To Elizabeth Chatwin
Hotel Kaiserhof | Frankenberggasse | Vienna | Austria | [July 1967]
Dear E,
I am very late in my time-table because I should be through Hungary by now. I arrived here today from Bratislava and spent the afternoon in the Volkerkunde museum as everything else was shut. There are three feather Aztec objects here, which I knew vaguely about but was totally unprepared for. One is Montezuma’s fan (from the collections of H. Cortez and Charles V – no less), a circular arrangement of brilliant feathers with an acid green butterfly in the middle. Then there is his green feather headdress with blue and red stripes and little gold plaques and another circular fan with a coyote in violet and orange in a raspberry fan. These three objects make the Bliss collection140 et al sink into nothingness, and there is heaven knows what besides.
We failed to get into the Stocklet Collection141 because the objects and the furniture were all put away for the summer, but Mme S[tocklet] was very accommodating and asked me to come again in the autumn. She even remembered my visit of 1960! Then we went to Aix and looked at Charlemagne and the Schatzkammer where there are some objects that nearly made me die, especially the engraving on the back of the cross of Lothar and Richard of Cornwall’s sceptre. We separated at Cologne after looking over that monstrous cathedral and I went to an exhibition of ‘Rome on the Rhine’ which was only fairly instructive and visually barren. I then went on to Bonn, to Habelt142 the bookseller where I found a copy of Dörpfeld’s143 Troy and the v. rare Berlin Troy catalogue both of which I bought.

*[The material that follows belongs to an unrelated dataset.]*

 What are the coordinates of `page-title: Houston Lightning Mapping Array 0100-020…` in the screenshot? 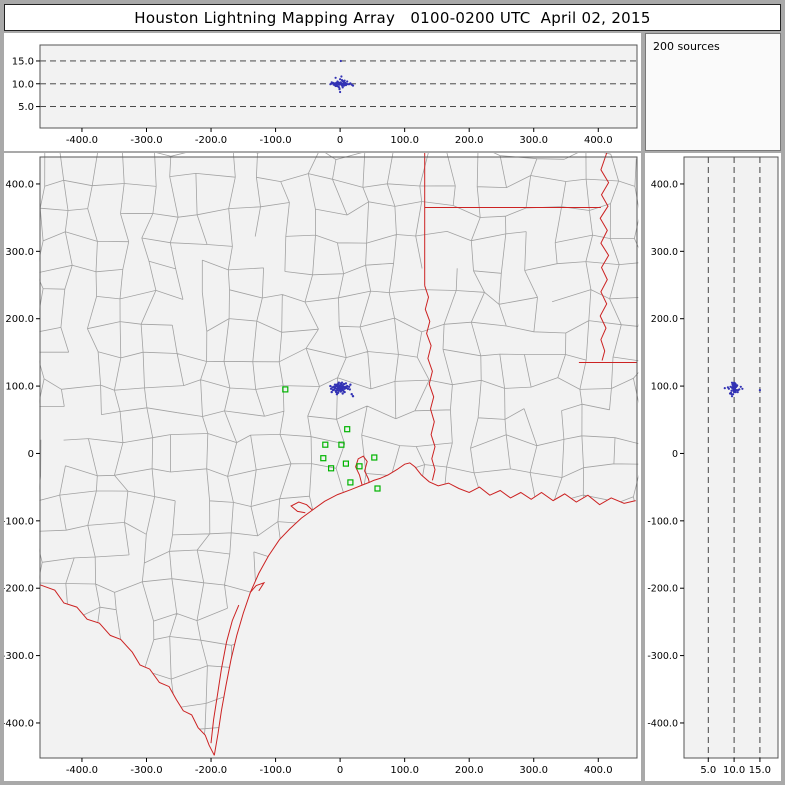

The Bonn Landesmuseum has the gold Fritzdorf Cup which is paralleled by the Wessex Culture Rillaton Cup144 and one from Mycenae. There was also a smashing Hunnish cauldron
which I had not known about. On to Nuremberg where I had the row with the hotel145 and would never have set foot in Germany again were it not for the great kindness on the part of the manageress of the next hotel who was so appalled that she treated me to breakfast. In the Dom is the fantastic, hideous but rather wonderful ‘sacrament haus’ of Adam Kraft146 who portrayed himself with his mason’s mallet supporting the monstrous load. The museum is quite wonderful with Durers and manuscripts of Otto III’s scriptorium at Endernach. I made the happy discovery that the chalcedony salt [cellar] I bought from David Lethan147 is Augsburg c.1600, and that means it’s really worth something.
Prague is one of the most curious places in the world. The whole place is utterly bourgeois and always obviously was. Communism sits on it in a most uneasy way, and I would have said cannot last long. It is virtually impossible to meet a single communist. Even in the trains and buses they joke about it. Some of the younger generation might be communist but would not dream of owning up to the fact. It must be one of the few places in the world where one can hear the American position in Vietnam actually defended. They loathe the Russians and Chinese with an emotional fervour. A great many speak English, and I had a long lecture from a man on the excavation who could only be described as a peasant on the merits of Eton and how England was an education to the world. The world is full of surprises.